# PFT Productions on eBay



## nursebee (Sep 29, 2003)

I was taken once by an overseas outfit selling something very cheap to produce, I forget which hobby interest it was. It was only for a few bucks. This experience taught/reinforced a few things: Do not by outside of US, do not buy a file to download (ebook), and now I will not buy a CD.

That user name scares me too.


----------



## hankdog1 (May 17, 2008)

Amazing what people will do to make a buck. Sad to say though i've seen people stoop lower then that to make a buck. What ever happened to hard work?


----------



## Ross (Apr 30, 2003)

There are several people selling old machinery manuals they downloaded from OWWM.com. These are by and large copyright expired, but downloading from a free site to resell still is wrong.


----------



## summer1052 (Oct 21, 2007)

Do we have a picture of the man? We'll make a poppet and stick pins in it . . . then place it in a wasp nest.


Summer


----------



## Barry (Dec 28, 1999)

hankdog1 said:


> What ever happened to hard work?


Like all the hard work and time I put into making all the drawings only to have Mr. Phillips make a CD of them and make money selling them on eBay! Hard work is still around for some of us.


----------



## EKW (Feb 2, 2005)

Thanks for the heads' up Barry. This is not a product I would have purchased but if I had bought it and seen the Beesource files I would have protested and demanded a refund.

Someone on ebay sells a cd advertised as 17 old beekeeping books, or something like that. I would not purchase that product either, as all of those books are available online for free.
I did, however, purchase a cd that contained patents for beekeeping gadgets- I knew that I could have gotten all of that info online myself for free, but the patents are a little cumbersome to search through sometimes- the cd was cheap and I figured it was worth it to have them all in one place. That one I was pleased with- but again, none of the content was copyrighted.


----------



## berkshire bee (Jan 28, 2007)

Barry, There must be a way you can contact e-bay and get the guy booted off. At least then he might have to build his own web site to sell stolen stuff

I just checked it out and sent a message asking if they were still using copyrighted plans from beesource.com


----------



## berkshire bee (Jan 28, 2007)

*reply from ebay seller*

Here is the response I got when I asked the seller "Are you still selling copyrighted plans from beesource.com?"

Hi, 
Thanks for your interest. To the absolute best of our knowledge and checks, no it does not contain any copyrighted info at all. 

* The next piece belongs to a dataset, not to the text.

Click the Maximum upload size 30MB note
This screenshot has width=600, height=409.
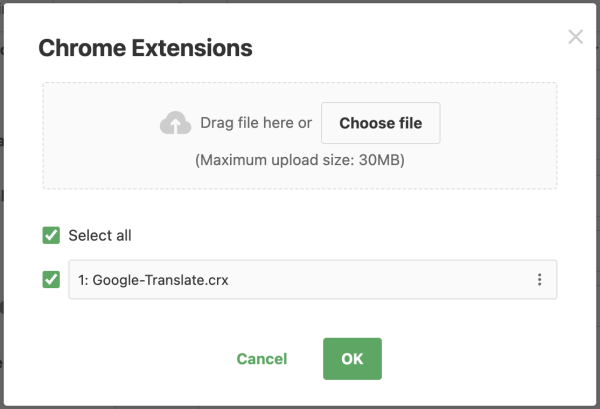click(300, 160)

We recently had a request to remove some files from someone at Beesource.com and we removed them straight away. 

Apparently we overlooked one file which we have also removed. But we have yet to hear from the individual regarding anything else. 

There certainly isn?t any content with copyright notices on it, so we?ve done all we can to ensure all the content is copyright free. 

If we hear otherwise, we will of course remove any other content as well. 

Most of it is our own work anyway. The rest is just added as supplementary content. 

Hope this answers your question. Feel free to get in touch if we can help with anything else. 

Also look out for a full DVD Beekeeping course we are producing at the moment, and will be released in a few weeks. 

Thanks for your interest. 

Enjoy your Bees! 


- c-b-t-training


----------



## Barry (Dec 28, 1999)

I see Mr. Phillips has gotten out of beekeeping as a way to make a buck of other people's work. A computer geek, of course! 
http://search.ebay.com/_W0QQsassZc-b-t-training

Now the last one still selling copyrighted material is this guy:
http://search.ebay.com/_W0QQsassZtrainingsolutionsuk

Interesting, they're both from the UK. Same person? Trainingsolutionsuk doesn't sell/ship outside the UK. I guess I'll have to work a bit harder, but I'll get a copy of the CD and have eBay shut them down also. I know lots of people in the UK.


----------